Scudo della Famiglia Malocello
Già, la luce.
Parlavamo della grande dote della civetta di penetrare il buio e aprirsi con i suoi fari dei varchi nella notte. La civetta è come un faro che scruta, assorbe dati e agisce: un lavoro tutto per sé a ben vedere vivere e difendersi, ma non è già stupore che essa debba apparire al buio e declinarsi proprio di notte? Sarà anche della civetta quella distinzione tra orizzonte e orizzonti? La civetta ha la sua importanza nella nostra trattazione; non l’abbiamo chiamata in scena perché possiede la qualità, la “stravaganza” di essere animale notturno e noi la si è accostata, come immagine, ad un faro che fa luce sul mistero.

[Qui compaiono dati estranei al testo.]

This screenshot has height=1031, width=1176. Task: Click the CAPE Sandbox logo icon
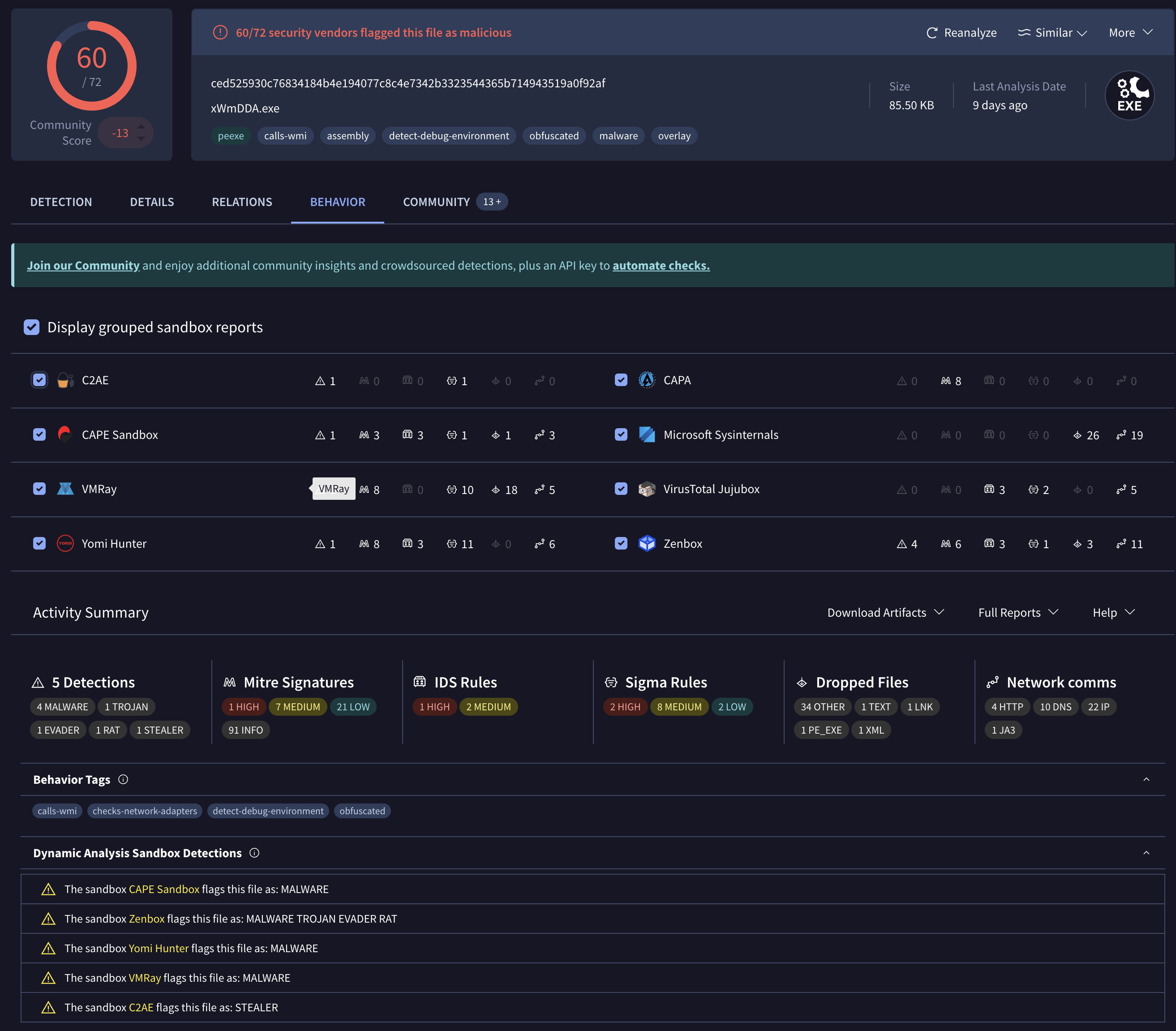(x=65, y=434)
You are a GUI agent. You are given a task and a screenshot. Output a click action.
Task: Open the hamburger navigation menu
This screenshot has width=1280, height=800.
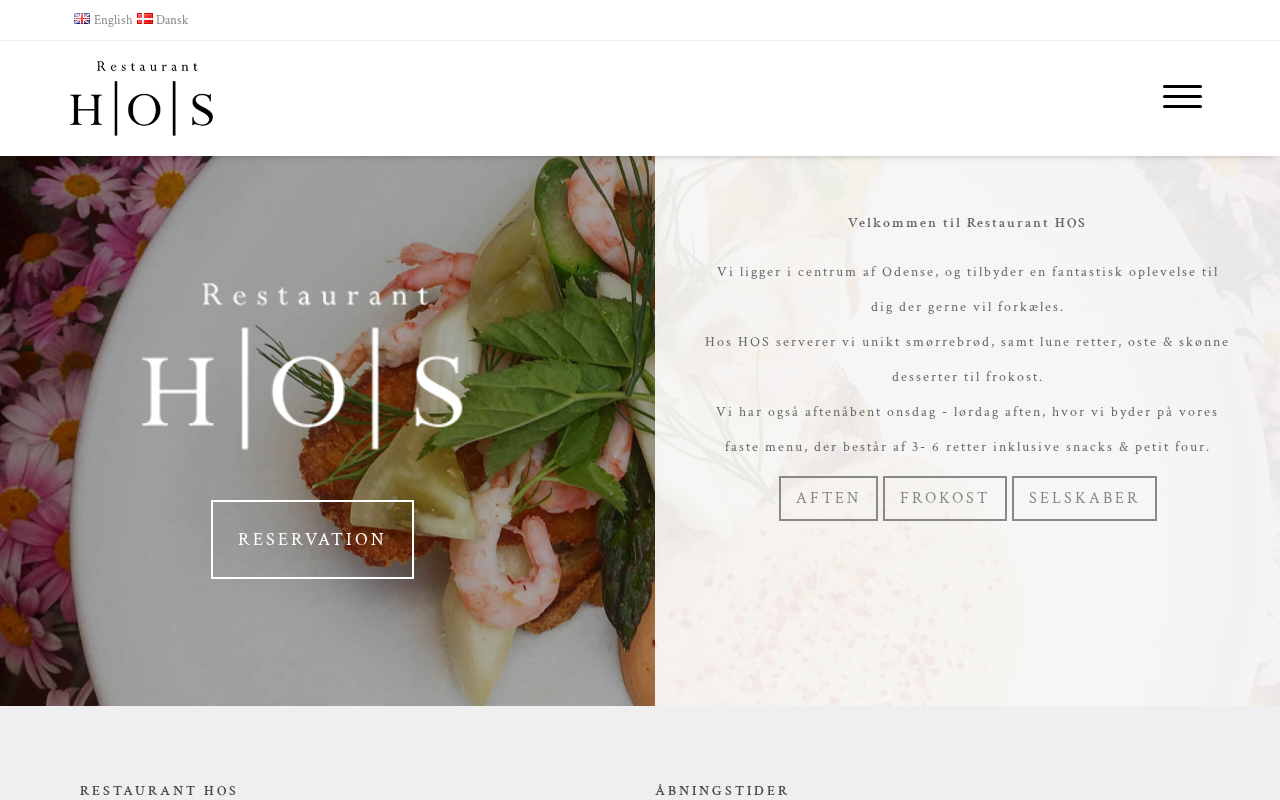coord(1182,97)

Naturalmente la civetta ha buonissime ragioni per essere qui: se il matematico/ filosofo Ludwig Wittgenstein afferma che il linguaggio è l’Essere, allora ogni parola è un frammento del Tutto e l’interpretazione va cercata lì.
Malus Augellus, la civetta, eccolo il simbolo nello stemma dei Malocello.
Dovremmo ipotizzare che si sia partiti proprio dalla civetta oppure preesisteva un nome, un’astrazione, un suono che era in assonanza con il malus augellus e proprio a ragione di questa contiguità si optò per quel custode della notte? Comunque sia andata, la civetta scruta lontano e la sua capacità di penetrare la notte (in questo caso gli orizzonti) è stupefacente.
Simbolicamente, possiamo affermare, la scelta fu azzeccata perché scrutare gli orizzonti (ma senza dubbio anche l’orizzonte interiore oltre che quello fisico) fu l’attività di Lanzarotto Malocello. Se la notte è di per sé paura, angoscia per l’incapacità di possedere quel sereno, quello stato di quiete (per lo più) che è in noi di giorno, e dunque di muoverci agevolmente e di concepire pensieri senza smottamenti, la civetta è il faro ovvero la luminaria che in situazioni sfavorevoli, nelle avversità, verrà in nostro soccorso. Ma se, come sappiamo, nel nome c’è il destino, ecco che Malocello interiorizzando il simbolo scrutava agevolmente quell’oltre anche notturno che era fatto di orizzonti e di “orizzonte”.
Lui era una civetta. Quale grande protezione per se stesso essere nel nome! Forse vi avrà ragionato sopra e se già altri della sua famiglia s’erano impegnati sul mare (è il caso già citato di Giacomo Malocello che fu ammiraglio della flotta genovese alla battaglia dell’Isola del Giglio nel 1241), certo è che quell’oltre da noi più volte sottolineato fu ragione di vita.
Ecco che quella distinzione tra orizzonti e orizzonte ci pare possa avere forza e credibilità.